▶ [BRIEF]
Copy out each line of the data that includes the string "agent".

▶ [SUPPLIED MATERIAL]
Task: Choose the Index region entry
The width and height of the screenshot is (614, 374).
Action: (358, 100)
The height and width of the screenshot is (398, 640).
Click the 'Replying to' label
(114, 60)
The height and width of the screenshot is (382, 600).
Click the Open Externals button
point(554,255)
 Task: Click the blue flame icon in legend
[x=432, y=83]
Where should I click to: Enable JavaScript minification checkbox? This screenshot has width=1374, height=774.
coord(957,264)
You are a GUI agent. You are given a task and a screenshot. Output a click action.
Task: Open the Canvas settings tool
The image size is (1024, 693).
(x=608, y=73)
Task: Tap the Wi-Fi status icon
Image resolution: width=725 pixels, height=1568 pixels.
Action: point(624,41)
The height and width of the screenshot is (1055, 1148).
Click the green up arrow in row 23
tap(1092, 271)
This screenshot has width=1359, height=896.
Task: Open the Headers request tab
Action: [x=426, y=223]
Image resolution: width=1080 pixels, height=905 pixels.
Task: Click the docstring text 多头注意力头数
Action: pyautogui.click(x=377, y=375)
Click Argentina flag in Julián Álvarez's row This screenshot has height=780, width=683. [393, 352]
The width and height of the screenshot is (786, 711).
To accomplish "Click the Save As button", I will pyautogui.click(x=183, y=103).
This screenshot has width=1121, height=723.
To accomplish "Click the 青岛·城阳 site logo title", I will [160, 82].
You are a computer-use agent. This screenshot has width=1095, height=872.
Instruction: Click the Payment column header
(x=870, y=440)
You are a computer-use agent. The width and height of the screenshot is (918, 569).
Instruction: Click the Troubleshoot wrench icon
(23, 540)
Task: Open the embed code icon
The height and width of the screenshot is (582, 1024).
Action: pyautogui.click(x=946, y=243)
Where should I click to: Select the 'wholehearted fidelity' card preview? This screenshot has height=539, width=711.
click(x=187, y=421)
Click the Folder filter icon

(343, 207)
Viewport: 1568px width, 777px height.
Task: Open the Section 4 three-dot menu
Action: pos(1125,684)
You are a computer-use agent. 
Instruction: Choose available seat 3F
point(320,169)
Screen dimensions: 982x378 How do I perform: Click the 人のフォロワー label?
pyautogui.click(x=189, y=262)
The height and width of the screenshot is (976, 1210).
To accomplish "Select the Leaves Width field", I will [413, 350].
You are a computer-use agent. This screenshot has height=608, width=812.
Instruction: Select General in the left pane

▶ [EXERCISE ANSWER]
You are a GUI agent. You are given a task and a screenshot. Output a click action.
You are a computer-use agent. This screenshot has width=1095, height=872.
You are a computer-use agent. The width and height of the screenshot is (918, 569).
You are a computer-use agent. 
You are a computer-use agent. This screenshot has height=608, width=812.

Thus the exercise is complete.